Source: Blair Fannin, Texas A&M Extension Service
Record-high carryover stocks of cotton and future weather patterns are just a few factors affecting cotton prices heading into 2013, according to a Texas A&M AgriLife Extension Service economist.
“We will see a cutback in Texas cotton acreage as farmers take advantage of strong corn, wheat and sorghum prices,” said Dr. John Robinson, AgriLife Extension cotton economist in College Station.
Robinson said cotton prices are still adjusting to historic prices in 2010-2011 when $2-plus per pound cotton prices led to higher world production and reduced consumption. That set of circumstances led to record-high carryover stocks of cotton worldwide and weaker prices.
Robinson said China accounts for about half of the world’s carryover stocks, and most of those are held off the shelf in government reserve, he said.
“The combination of these bearish fundamentals and policy uncertainty sets the stage for what we may see in 2013,” he said. “We can certainly expect significant reductions in cotton acreage, starting with Australia, Brazil and Argentina last month.”

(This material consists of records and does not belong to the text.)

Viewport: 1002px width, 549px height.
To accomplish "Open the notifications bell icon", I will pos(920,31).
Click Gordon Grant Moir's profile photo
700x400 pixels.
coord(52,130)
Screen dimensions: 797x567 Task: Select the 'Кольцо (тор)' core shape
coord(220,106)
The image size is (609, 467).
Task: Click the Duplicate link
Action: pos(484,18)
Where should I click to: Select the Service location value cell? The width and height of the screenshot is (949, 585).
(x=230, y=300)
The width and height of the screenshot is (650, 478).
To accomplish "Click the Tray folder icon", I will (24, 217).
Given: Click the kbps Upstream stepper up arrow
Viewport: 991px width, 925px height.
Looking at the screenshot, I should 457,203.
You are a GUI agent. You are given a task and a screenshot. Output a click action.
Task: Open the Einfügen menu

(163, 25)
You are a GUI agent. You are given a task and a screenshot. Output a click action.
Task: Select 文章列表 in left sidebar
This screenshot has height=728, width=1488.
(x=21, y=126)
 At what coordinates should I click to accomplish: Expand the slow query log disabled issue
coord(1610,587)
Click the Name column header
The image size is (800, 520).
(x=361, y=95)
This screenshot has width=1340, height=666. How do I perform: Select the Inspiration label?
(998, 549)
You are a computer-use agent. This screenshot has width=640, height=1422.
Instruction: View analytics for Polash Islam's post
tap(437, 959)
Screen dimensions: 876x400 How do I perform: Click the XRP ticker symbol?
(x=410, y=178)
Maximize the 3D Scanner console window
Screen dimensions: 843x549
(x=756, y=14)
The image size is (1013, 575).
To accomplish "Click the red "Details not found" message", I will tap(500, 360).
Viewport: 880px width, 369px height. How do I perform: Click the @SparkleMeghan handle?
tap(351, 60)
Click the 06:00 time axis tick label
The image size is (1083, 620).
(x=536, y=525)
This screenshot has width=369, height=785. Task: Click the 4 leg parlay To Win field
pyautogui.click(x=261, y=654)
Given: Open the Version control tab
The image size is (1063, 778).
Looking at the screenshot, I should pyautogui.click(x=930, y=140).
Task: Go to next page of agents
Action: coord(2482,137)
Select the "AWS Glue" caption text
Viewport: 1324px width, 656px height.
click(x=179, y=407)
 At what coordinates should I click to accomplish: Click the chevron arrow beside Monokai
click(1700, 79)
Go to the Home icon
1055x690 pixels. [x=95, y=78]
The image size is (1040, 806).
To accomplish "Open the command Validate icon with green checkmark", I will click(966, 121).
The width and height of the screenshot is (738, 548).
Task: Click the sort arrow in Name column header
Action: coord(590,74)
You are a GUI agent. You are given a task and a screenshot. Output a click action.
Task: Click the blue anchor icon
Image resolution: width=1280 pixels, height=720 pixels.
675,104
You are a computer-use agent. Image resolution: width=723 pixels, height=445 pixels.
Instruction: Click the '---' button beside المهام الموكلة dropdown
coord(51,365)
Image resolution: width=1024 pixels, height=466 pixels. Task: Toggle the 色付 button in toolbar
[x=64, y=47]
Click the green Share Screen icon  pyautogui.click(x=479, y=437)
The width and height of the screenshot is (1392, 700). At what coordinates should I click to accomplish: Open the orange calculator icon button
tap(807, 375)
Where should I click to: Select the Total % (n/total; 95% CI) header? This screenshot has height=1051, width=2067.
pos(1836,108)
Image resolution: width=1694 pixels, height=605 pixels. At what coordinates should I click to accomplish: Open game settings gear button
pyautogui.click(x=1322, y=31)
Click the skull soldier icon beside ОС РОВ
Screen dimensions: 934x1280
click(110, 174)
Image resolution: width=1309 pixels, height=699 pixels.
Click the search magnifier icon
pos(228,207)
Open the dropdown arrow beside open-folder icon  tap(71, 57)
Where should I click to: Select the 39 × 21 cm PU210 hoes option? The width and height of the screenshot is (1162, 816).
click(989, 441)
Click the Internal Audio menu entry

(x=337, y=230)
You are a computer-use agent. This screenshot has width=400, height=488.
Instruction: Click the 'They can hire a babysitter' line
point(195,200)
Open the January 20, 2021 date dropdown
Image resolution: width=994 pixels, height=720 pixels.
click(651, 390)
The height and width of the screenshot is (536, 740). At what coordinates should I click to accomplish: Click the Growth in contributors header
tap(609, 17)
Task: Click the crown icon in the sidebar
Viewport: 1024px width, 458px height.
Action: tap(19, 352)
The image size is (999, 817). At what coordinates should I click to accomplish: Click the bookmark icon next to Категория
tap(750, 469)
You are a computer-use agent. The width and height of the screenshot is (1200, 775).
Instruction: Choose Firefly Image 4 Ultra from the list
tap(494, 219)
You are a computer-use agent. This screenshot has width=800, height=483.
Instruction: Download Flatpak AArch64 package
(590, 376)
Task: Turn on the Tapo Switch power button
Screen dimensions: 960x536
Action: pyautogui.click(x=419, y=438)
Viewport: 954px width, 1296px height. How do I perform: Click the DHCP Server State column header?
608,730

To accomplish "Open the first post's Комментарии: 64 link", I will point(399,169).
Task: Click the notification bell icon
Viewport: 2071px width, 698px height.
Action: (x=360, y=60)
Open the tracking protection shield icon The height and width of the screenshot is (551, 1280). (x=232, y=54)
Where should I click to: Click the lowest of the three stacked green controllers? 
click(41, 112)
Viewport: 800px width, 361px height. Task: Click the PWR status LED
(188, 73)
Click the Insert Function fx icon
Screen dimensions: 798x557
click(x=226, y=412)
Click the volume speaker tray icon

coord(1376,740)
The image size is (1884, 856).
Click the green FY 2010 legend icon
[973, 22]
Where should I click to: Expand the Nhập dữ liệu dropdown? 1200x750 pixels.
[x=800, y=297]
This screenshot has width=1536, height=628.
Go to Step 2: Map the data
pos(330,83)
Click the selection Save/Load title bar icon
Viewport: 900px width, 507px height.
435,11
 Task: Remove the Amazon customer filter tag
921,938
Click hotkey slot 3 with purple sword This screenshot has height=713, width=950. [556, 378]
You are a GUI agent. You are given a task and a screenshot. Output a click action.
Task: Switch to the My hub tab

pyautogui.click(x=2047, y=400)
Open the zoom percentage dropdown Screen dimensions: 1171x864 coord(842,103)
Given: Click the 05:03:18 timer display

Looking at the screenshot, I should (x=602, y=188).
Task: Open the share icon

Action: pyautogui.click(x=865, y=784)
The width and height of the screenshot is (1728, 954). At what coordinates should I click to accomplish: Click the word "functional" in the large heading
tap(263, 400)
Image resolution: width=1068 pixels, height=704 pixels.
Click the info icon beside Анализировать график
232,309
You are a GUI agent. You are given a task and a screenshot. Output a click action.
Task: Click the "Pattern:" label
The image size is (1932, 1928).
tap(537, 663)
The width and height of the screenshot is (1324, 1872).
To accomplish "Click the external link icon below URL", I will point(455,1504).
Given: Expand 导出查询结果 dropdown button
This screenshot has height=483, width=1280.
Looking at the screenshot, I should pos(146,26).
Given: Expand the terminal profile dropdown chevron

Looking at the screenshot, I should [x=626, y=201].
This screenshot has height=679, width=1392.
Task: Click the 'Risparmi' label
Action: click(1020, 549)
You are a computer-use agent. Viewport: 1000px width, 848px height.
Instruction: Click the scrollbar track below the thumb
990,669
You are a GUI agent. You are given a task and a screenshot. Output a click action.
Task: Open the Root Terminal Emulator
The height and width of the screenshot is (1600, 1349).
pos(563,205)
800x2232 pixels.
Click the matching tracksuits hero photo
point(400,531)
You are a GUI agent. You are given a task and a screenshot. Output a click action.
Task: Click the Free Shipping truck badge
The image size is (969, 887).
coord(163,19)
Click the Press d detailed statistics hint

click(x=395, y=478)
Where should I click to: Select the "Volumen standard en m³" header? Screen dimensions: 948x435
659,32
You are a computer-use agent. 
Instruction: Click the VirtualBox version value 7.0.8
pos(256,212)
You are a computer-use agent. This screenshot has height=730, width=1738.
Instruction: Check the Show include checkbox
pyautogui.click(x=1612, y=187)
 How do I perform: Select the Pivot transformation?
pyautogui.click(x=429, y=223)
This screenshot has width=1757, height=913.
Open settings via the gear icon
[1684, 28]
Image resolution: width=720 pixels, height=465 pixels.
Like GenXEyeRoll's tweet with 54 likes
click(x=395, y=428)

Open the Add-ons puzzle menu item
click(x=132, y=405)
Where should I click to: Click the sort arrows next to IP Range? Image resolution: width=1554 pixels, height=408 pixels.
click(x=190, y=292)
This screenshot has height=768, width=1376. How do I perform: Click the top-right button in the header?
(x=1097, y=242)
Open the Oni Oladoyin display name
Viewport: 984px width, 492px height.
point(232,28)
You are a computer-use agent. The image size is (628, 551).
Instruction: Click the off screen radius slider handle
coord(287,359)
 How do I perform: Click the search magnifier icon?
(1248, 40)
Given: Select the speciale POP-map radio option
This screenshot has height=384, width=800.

With the strength in 2013 corn, soybean and wheat future prices, Robinson said there will likely be major shifts to grains and oilseeds in the Midsouth and Southeast. He projects if U.S. cotton planted dips to 8.9 million acres, “We could still see 14 million bales of production.”
“I would project a likely range of December 2013 prices at 65 to 85 cents per pound,” he said. “The upshot is that the insurance base price established in early 2013 will likely be in the 70 cent range – far, far lower than in the previous two years.”
The continuation of the sovereign debt issues in Europe or fiscal cliff fears in the U.S. “will only reinforce negative to slow economic growth in 2013,” he said.
“That suggests little room for a demand-driven rally in cotton prices,” Robinson said. “In addition, if some major cotton-producing country has a production disaster, the market shock could easily be squelched by China simply releasing some of their government reserve stocks. In short, weak demand and policy distortion will likely keep the upside capped and the downside open.”